As I type, that warm, comfy space arises, not only because those memories are palpable, but because I’m sitting in the same house I grew up in as I share these thoughts. While my grandparents haven’t been present in their earthly bodies for almost 19 and 15 years, the love they so freely allowed to pour from their hearts into the people who lived under this roof, and crossed the threshold of their yard, still reigns supreme.
You see, my grandparents could serve as ambassadors for the word “welcome”. It was who they were. The foundation they laid for their family wasn’t just reserved for those in their bloodline. It extended to neighbors, their children, friends, friends' friends, my friends, business associates, the mailman, delivery drivers, whomever. All were welcomed.

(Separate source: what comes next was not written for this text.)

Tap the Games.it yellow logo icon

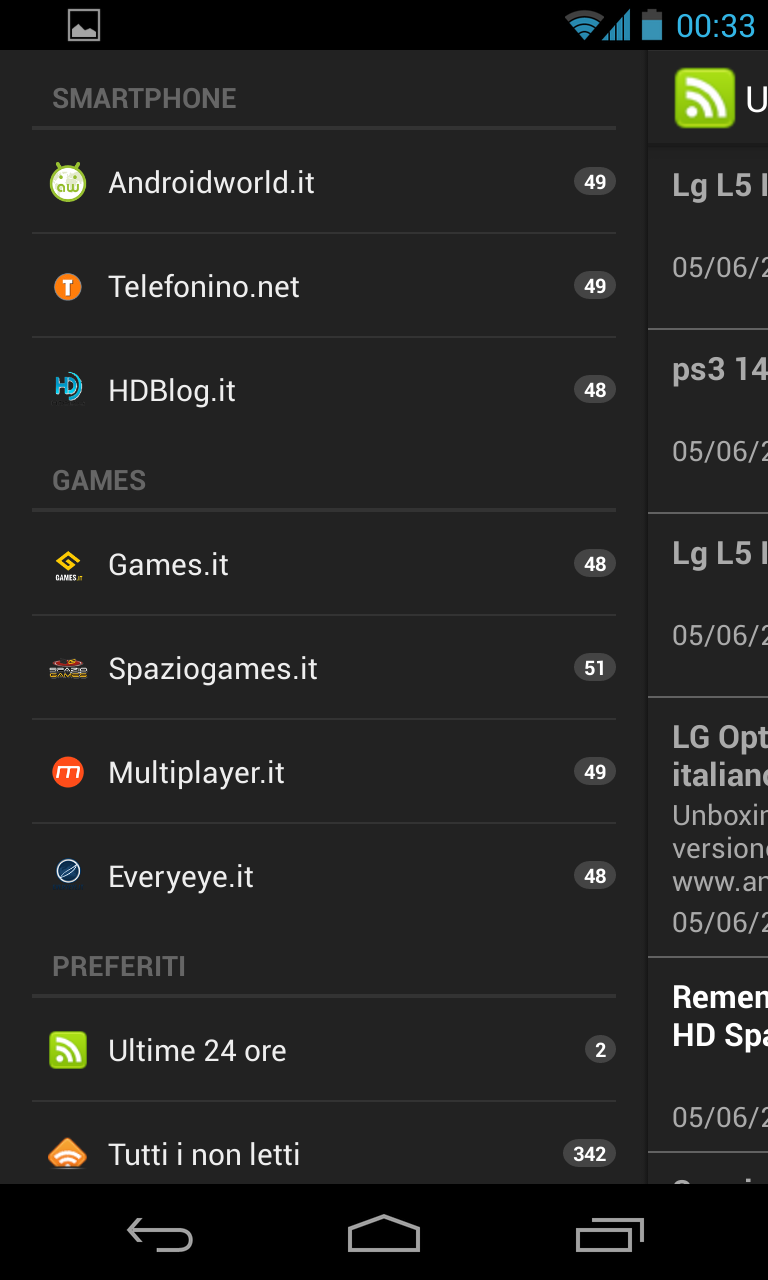(x=68, y=565)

But, do you want to know what’s really cool about all of this? The majority of the people in my neighborhood exemplified this same characteristic. So, in addition to being grateful for the household I grew up in, I’m also grateful for the neighborhood I was raised in. There were so many good people around us, and if you need an example of a true village, I can share stories for hours of what mine looked like. Neighbors looked out for one another. Neighbors had keys to one another’s houses. I could go to some neighbors' houses and enter without knocking or ringing a doorbell.
Before Amazon was a thing, my friends and I were on delivery and collection duties for various reasons. Every year, my grandma made chow chow. I loathed the time of year when that silver contraption was attached to the counter. I knew for the next few days I would be making my rounds with the jars of “stuff that stank.” And when someone in the neighborhood passed or a neighbor had a death in the family, a few of us grandchildren went house to house collecting funds for neighborhood flowers.
Back then, finding out what was going on with neighbors wasn’t considered nosy; it was genuine concern. If an emergency vehicle showed up in the neighborhood, the phone immediately went to work because neighbors were calling to inquire about where it went. If someone hadn’t been seen in a day, neighbors were putting plans into action to find out what was going on.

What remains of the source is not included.